Reproduce the following passage on the magnetic extraction and smartphone-based measurement of ERT-B in foods in full, word for word.

== PROVIDED PASSAGE ==
-- Start --

The present work reports the development of a novel, rapid and selective method capable of quantifying the ERT-B present in foods. Inspired by the self-polymerization ability of dopamine, the green synthesis of polydopamine-based molecularly imprinted polymer coating magnetic nanoparticles (Fe₃O₄@PDA@MIP) was employed; the obtained magnetic MIPs were used to implement a magnetic dispersive solid-phase extraction (MIP-MDSPE) procedure for ERT-B’s selective extraction. The MIP-MDSPE procedure was coupled with straightforward smartphone-based colorimetric detection, which allowed us to guarantee a performance comparable to UV–Vis spectroscopy with the additional advantages of simplicity, rapidity of analysis, and low cost. Eventually, the applicability of the proposed strategy was proven for ERT-B quantification in different foods.

-- End --

== MATERIAL ==
-- Start --

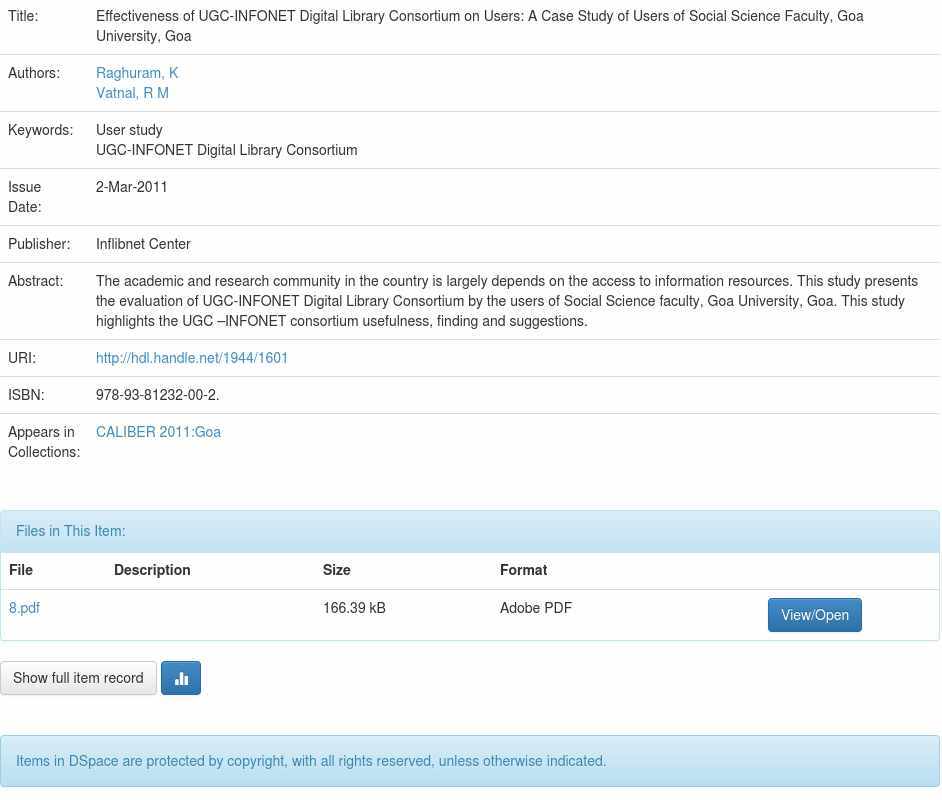The image size is (942, 800).
Task: Click the Size column header
Action: [337, 570]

-- End --

== SOLUTION TO THIS TASK ==
The present work reports the development of a novel, rapid and selective method capable of quantifying the ERT-B present in foods. Inspired by the self-polymerization ability of dopamine, the green synthesis of polydopamine-based molecularly imprinted polymer coating magnetic nanoparticles (Fe₃O₄@PDA@MIP) was employed; the obtained magnetic MIPs were used to implement a magnetic dispersive solid-phase extraction (MIP-MDSPE) procedure for ERT-B’s selective extraction. The MIP-MDSPE procedure was coupled with straightforward smartphone-based colorimetric detection, which allowed us to guarantee a performance comparable to UV–Vis spectroscopy with the additional advantages of simplicity, rapidity of analysis, and low cost. Eventually, the applicability of the proposed strategy was proven for ERT-B quantification in different foods.